11/07/2019 2:38 PM  
I am sure this may be true for every HOA but our HOA covenants have a number of gray areas

Who interprets the gray areas? The Board, a Committee? The Management Company or the HOA attorney?

Did your HOA ever issue guidance on how to stay in compliance?

Thanks



JohnC46
(South Carolina)

Posts:8827


11/07/2019 3:15 PM  
Art

Often the courts......
KerryL1
(California)

Posts:6703


11/07/2019 3:38 PM  
Usually rules & regs. are pretty straightforward, so I guess you're talking about your covenants? I'd seek explanation from the management company because some covenants that may look ambiguous to you might be common and your MC may have seen them or some of them in many other HOAs.

If there still are some that seem "gray," the HOA board would vote to have your HOA attorney write opinions on them. Some may be so common that, depending on your contract with the attorney, could be explained over the phone or via email for no charge or a minimal one.

Are you on the board, Art? What size is your HOA? Can you give the exact wording of two covenants that seem unclear. They might be familiar to some of us.

Your last sentence, Art, is: "Did your HOA ever issue guidance on how to stay in compliance?" This is unclear. Please rewrite with different words. Do you mean does my HOA say HOW to comply with our rules & regs? In our case it's usually built into the rule, i.e., "Residents are prohibited from parking in the Visitor Parking spaces.
SheliaH
(Indiana)

Posts:2749


11/07/2019 7:10 PM  
You can get a million answers to that question and every day get a new viewpoint t, depending on what's being discuszed. Writing rules and enforcing them is an art form because as the owners change and the board changes, some rules may not be as vital as they once were.
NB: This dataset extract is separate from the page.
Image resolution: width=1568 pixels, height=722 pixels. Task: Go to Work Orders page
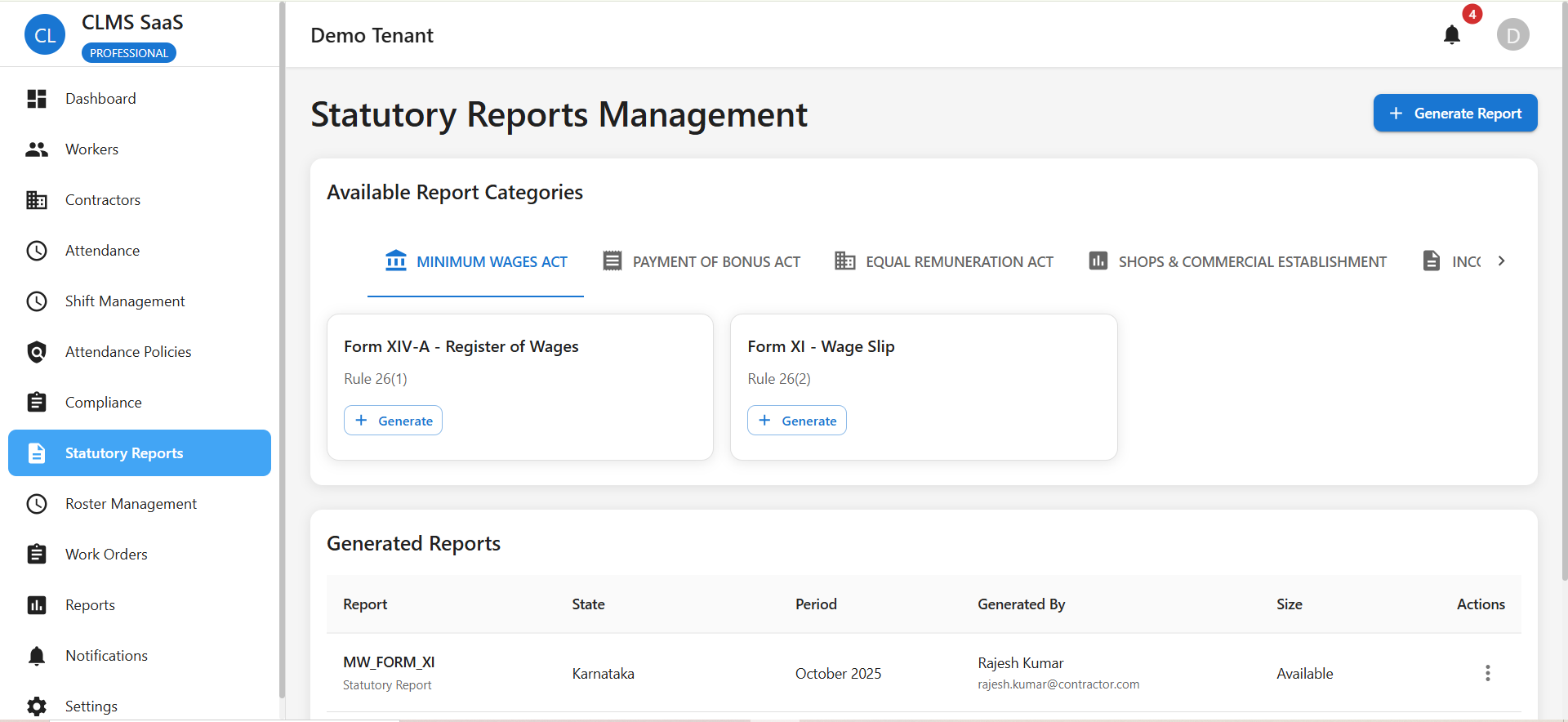pyautogui.click(x=106, y=555)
It may be best to take a look of the community and see if they understand what the cARs are and why they exist. Do they mundane the difference between them and rules enacted by the board? What do they think of enforcement and what rules of CCRs could use an update?

From there you may see which areas have caused the most drama and determine the best way to address it. Maybe you're trying to regulate too many areas (some things reAlly should be more about common courtesy, which is getting rated by the hour.). That could be a nice project for an advisory committee and then it an make recommendations to the board. The association attorney can also help you make sure the rules and CCRs line up with current local and state law. Every few years you can revisit the rules to see what can be added, dropped or tweaked.

This way, your documents can be more of a living documents rather than something that's too ridiculous to deal with.
MelissaP1
(Alabama)

Posts:8711


11/07/2019 8:28 PM  
This is why a Fining schedule is important to develop IF your HOA has the ability to fine. That is one of the biggest enforcement issues a HOA has. It may have the power to fine but lacks the definition. Let's say it's a violation to leave garbage cans out on the street on Fridays. How do you enforce if it's not defined or given an amount? It has to follow the state laws on fine limits.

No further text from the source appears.